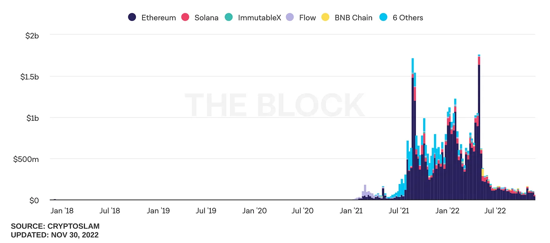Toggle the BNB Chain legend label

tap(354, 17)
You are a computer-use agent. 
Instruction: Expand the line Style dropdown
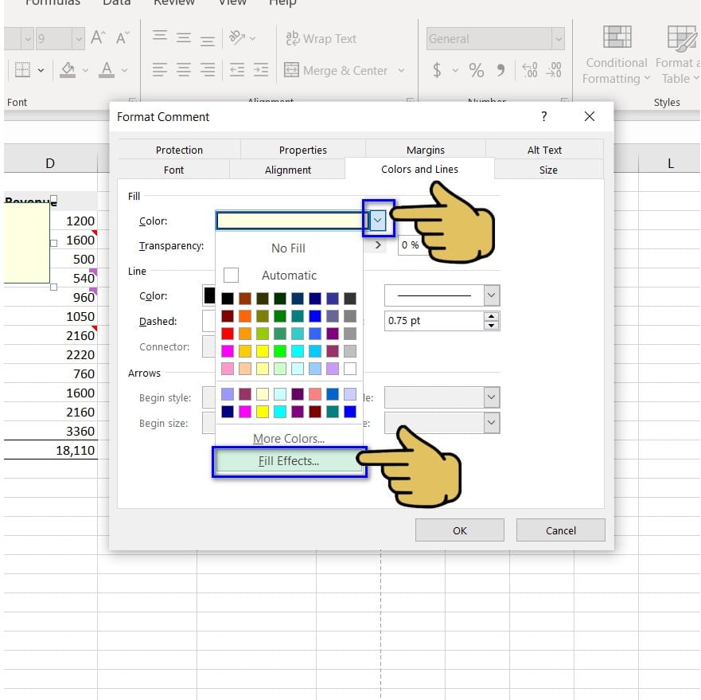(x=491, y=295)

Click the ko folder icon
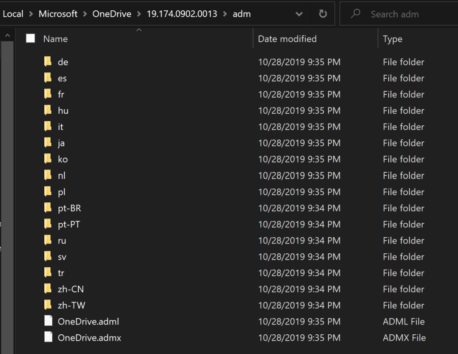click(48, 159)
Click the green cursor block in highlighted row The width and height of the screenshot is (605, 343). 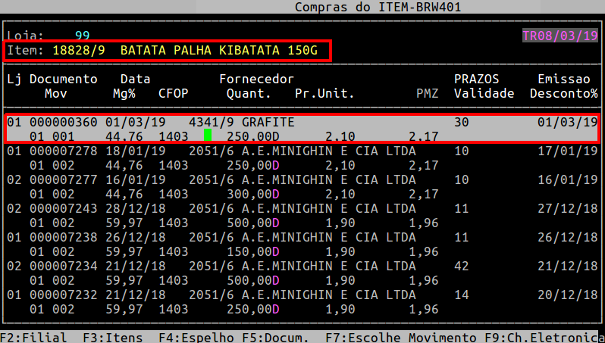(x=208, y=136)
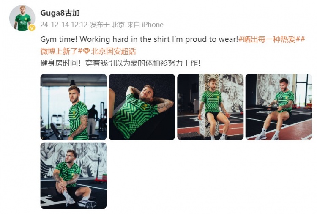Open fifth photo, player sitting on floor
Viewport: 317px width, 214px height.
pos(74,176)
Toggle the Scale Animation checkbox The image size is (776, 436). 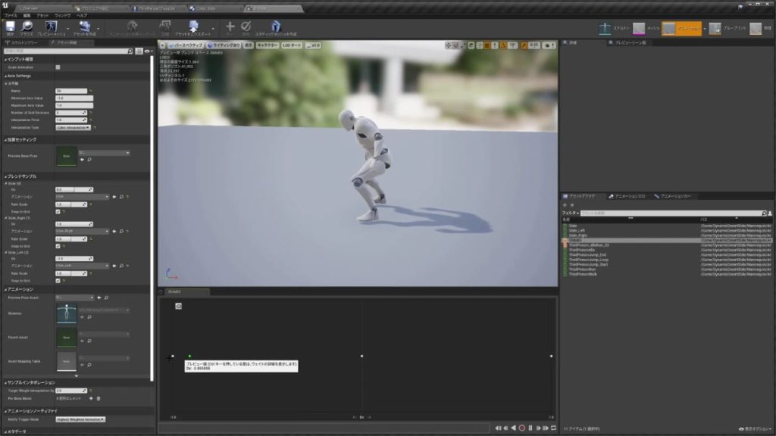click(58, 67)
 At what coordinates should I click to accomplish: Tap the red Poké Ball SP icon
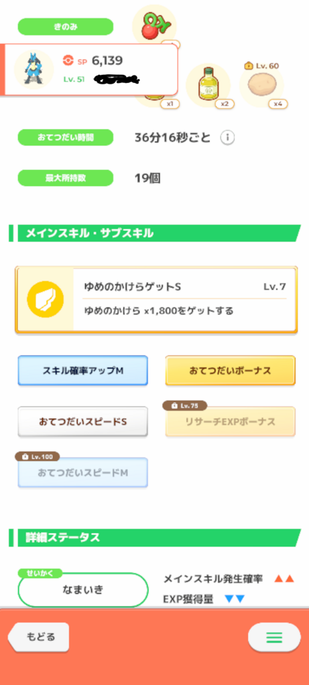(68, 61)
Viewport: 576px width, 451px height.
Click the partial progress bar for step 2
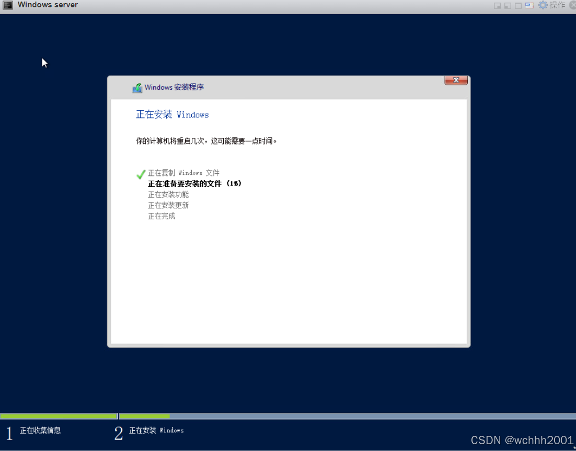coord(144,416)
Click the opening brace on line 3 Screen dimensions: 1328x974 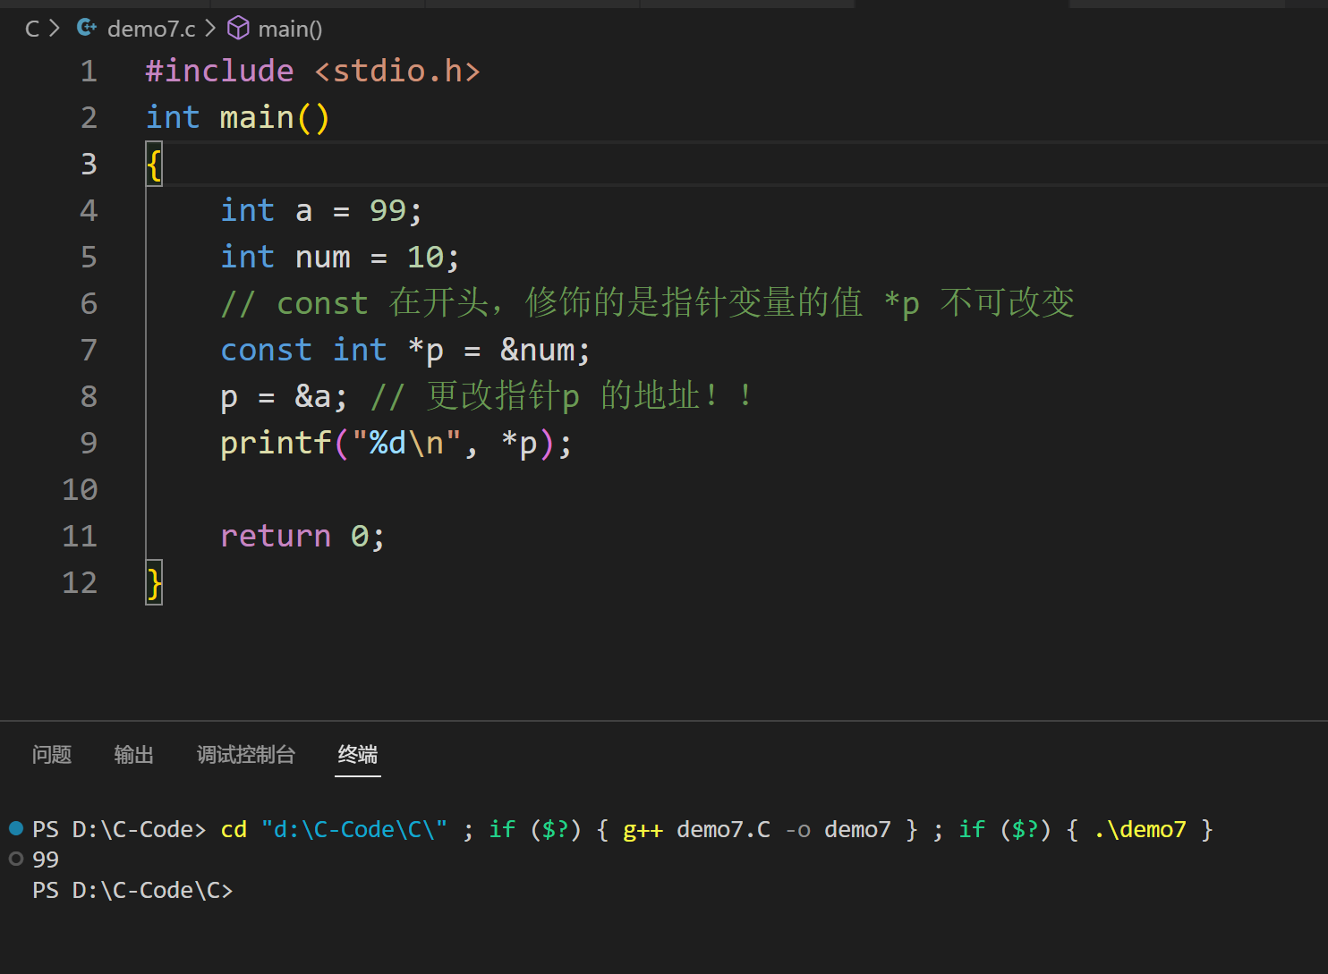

What this task involves | Leave every picture out, and reproduce exactly the lines from the line bearing "At what coordinates" through the closing line of the material above.

Your response |
 At what coordinates should I click to accomplish: Tap the red Poké Ball SP icon
(68, 61)
Viewport: 576px width, 451px height.
Click the partial progress bar for step 2
coord(144,416)
Click the opening brace on line 3 Screen dimensions: 1328x974 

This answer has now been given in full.